Multi-token prediction on NVFP4 quants: a win, and a break-even
We added MTP draft-head variants of the Qwen3.6 NVFP4 builds. The dense 27B gains 22% generation throughput, the MoE gains nothing yet, and both model cards say so.
Shortly after our NVFP4 launch, llama.cpp shipped multi-token prediction support for Qwen3.6 (PR #22673) along with NVFP4 scale-tensor support for the MTP block (PR #23563). MTP lets the model draft several tokens per step and verify them in one pass, which is the same bet as speculative decoding but with a draft head the model was trained with.
We published split builds for both Qwen3.6 models: the NVFP4 trunk in one file and the MTP draft head in another. The head is small (about 5 GB for the dense 27B, 3.5 GB for the MoE) and stays in BF16, because draft-accept rate is the whole game and the head is cheap to keep precise.

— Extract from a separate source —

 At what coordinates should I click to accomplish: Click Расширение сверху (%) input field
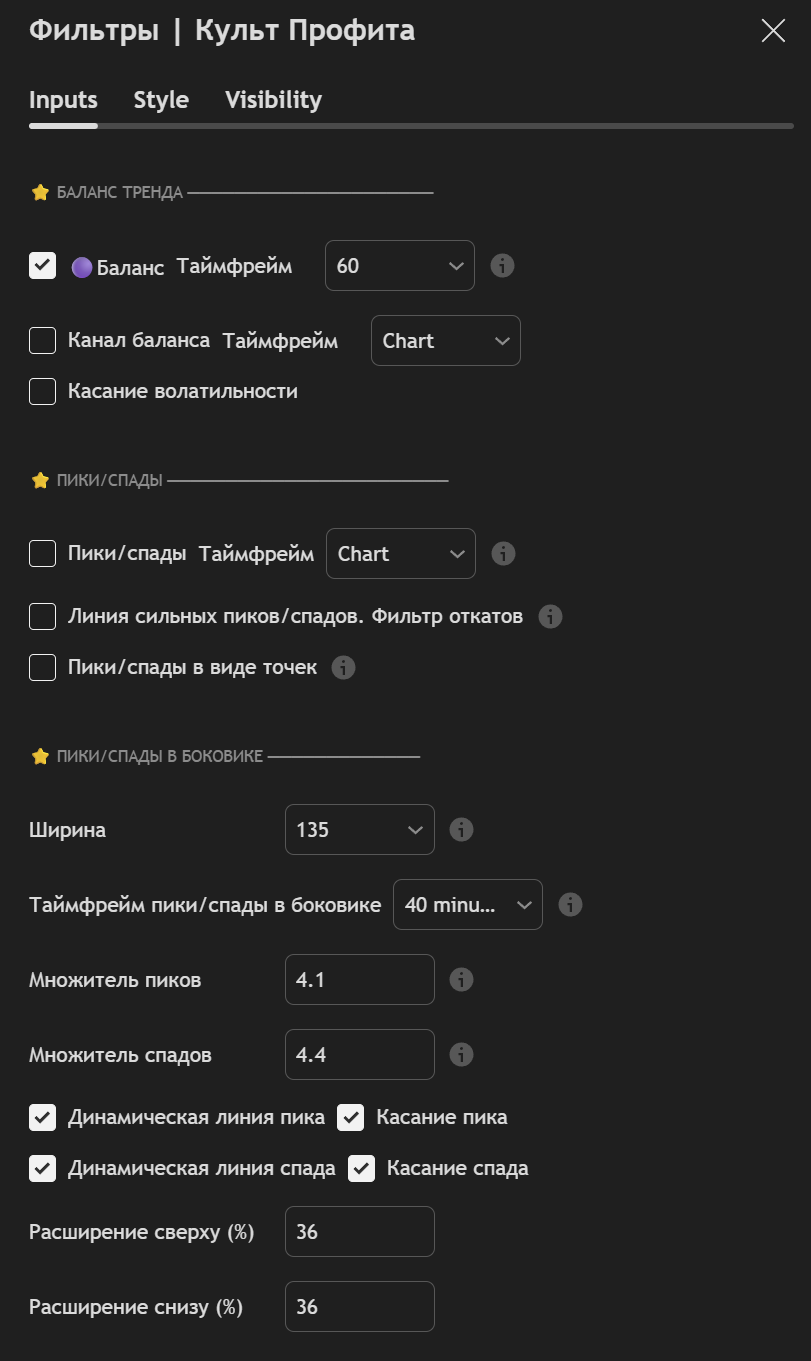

One toolchain note that cost us time: native Blackwell NVFP4 MMA for the MTP path needs CUDA 13.0, since sm_120 is absent from the 12.x toolkits. Our original launch build had compiled for sm_86 and ran NVFP4 through PTX JIT, which worked but left performance on the table.
Results
Benchmarked in our production server configuration (256k context, flash attention, quantized KV cache):
| Model | Baseline | MTP default | MTP tuned | Verdict |
|---|---|---|---|---|
| Qwen3.6-27B (dense) | 74.4 tok/s | 90.8 tok/s (+22%) | not needed | Clean win |
| Qwen3.6-35B-A3B (MoE) | 252.9 tok/s | 184.8 tok/s (-27%) | 248.6 tok/s (-2%) | Break-even at best |
Draft accept rates were healthy in both cases, around 70% for the dense model and 66% for the MoE. The asymmetry has the same shape as the NVFP4 results themselves: the MoE base model is already so fast at roughly 250 tokens per second with 3B active parameters that the per-step cost of running and verifying the draft head exceeds what the accepted drafts save. Less aggressive drafting recovers it to break-even, and upstream MoE optimizations should eventually flip it.
Both repos shipped with these numbers stated plainly in the model cards. A speedup table that only contains the dense result would have been more marketable and less true.